Berkadia’s new poll reveals focus on interest rates, GSE lending and the ever-growing use of technology.
Interest rate hikes, GSE lending confidence and adapting new technologies are all on the forefront this year as commercial real estate professionals reflected on 2018’s deal flow and anticipates new year opportunities, according to Berkadia’s 2019 Outlook Powerhouse Poll.
As the commercial real estate industry navigated four interest rate hikes last year, investors still accepted less returns and ended the year on a high note as 82% said that deal volume either met or exceeded their expectations for the year. Berkadia’s professionals are now keeping a close eye on interest rates in 2019 and investors may not react as favorably to as many rate hikes.
“This year, we may see the commercial real estate industry hit the reset button after a dynamic past 12 months.
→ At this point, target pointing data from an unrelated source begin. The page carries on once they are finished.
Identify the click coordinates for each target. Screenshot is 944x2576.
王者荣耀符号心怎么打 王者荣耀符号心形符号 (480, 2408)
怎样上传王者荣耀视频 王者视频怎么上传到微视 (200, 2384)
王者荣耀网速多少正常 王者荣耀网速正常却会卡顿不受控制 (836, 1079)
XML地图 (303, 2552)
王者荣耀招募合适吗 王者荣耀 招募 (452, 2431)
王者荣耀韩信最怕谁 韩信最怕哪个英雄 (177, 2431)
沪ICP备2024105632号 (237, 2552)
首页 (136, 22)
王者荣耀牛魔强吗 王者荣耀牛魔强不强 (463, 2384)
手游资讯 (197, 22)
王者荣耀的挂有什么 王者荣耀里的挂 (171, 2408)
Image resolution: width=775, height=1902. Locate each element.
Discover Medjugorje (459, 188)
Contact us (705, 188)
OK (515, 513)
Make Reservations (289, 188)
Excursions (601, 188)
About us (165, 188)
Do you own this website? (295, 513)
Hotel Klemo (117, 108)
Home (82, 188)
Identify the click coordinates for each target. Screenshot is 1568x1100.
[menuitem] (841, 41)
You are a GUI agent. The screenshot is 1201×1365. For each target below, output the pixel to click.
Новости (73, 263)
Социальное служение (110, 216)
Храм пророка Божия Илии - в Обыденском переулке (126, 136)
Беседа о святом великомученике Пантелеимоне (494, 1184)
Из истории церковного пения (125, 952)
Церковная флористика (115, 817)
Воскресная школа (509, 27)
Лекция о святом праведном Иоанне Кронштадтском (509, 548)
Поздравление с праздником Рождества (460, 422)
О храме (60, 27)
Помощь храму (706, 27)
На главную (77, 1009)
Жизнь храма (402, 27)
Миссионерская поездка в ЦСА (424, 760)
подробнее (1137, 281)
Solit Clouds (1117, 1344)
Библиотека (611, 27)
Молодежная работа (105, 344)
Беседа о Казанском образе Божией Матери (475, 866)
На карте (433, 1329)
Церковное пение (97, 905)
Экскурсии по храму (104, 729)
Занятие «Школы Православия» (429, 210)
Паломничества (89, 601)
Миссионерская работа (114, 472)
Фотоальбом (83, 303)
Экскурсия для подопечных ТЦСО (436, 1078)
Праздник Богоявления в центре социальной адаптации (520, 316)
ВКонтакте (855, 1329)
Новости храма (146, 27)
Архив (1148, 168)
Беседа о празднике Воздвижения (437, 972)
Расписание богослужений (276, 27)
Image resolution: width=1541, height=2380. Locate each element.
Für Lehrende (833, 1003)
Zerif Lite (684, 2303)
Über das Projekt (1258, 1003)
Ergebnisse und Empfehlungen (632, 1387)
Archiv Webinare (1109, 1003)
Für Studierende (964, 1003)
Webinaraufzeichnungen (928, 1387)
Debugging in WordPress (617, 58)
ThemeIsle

The market absorbed the heavy interest rate increases of 2018, but interest rate uncertainty in the year ahead could impact the current level of investor interest,” said Ernie Katai, Executive Vice President and Head of Production at Berkadia. “That being said, available capital remains strong and we may see more larger-scale transactions than in years past.”
For example, an owner of a building may have a specific dollar amount in mind for the value of his commercial property but when interest rates rise and uncertainty in the market looms, the actual price point of his property may decline and interest in purchasing his property may drastically fall. There is always an impact with every interest rate increase, especially in the real estate market and industry professionals are fully aware of the trend but remain cautiously optimistic.
As the Government-Sponsored Enterprises (GSEs) are typically tied to the political climate, CRE professionals are closely watching the government to determine any developments with 82% of respondents still expecting GSEs to provide most of the financing this year. Last year, $140 billion worth of business was done with GSEs, Katai tells GlobeSt.com.
“While we await new Federal Housing Finance Agency (FHFA) and Freddie Mac leaders at the start of the year, there may be more smoke than actual fire around the issue of GSE Reform, as the administration focuses on other priority issues,” said Katai. “Until we have further clarity on what reform will look like, we expect investors to keep their foot on the gas when it comes to deal activity.”
With 89% of respondents expecting the number of multifamily transactions in 2019 to remain the same or decrease from the prior year, 77% say that multifamily deal sizes will either grow or at least remain the same as 2018.
“Workforce housing continues to be the most popular investment as they appeal to the middle class segment of the population that aren’t purchasing a home for a variety of reasons including more mobility and budgetary constraints,” explains Katai. “Luxury rentals are still popular, but there are a smaller pool of residents willing to pay those rents.”
Commercial real estate technological advancements have increased over the past year and there will be a push to integrate these advances into everyday work life even more than ever before. According to the poll, 85% of mortgage bankers and 78% of investment sales brokers agree their respective commercial real estate functions include increased technology use than in the past year. The most popular types of technology that may impact the CRE industry are big data, artificial intelligence and blockchain technology.
“The big deal will be actual adaptation when it comes to routinely using the existing and emerging technology,” says Katai. “This is why Berkadia continues to train and focus on technology. In this industry, we are still somewhat shopping at Sears & Roebuck as Amazon hasn’t been created yet. Venture Capital firms are raising up to $3 billion per month for CRE technology purposes, that tells us that some of our antiquated practices will go away faster than we think. As we move forward, the ability to sift through large mounds of data and quickly give solid and accurate advice to our clients is the future. The CRE industry is rapidly changing. If professionals don’t sit up and notice, there will be implications.”
The 2019 Outlook Powerhouse Poll data was collected via an online survey conducted internally by Berkadia in December 2018. The sample was based among Berkadia’s 60 offices throughout the US and with 151 respondents.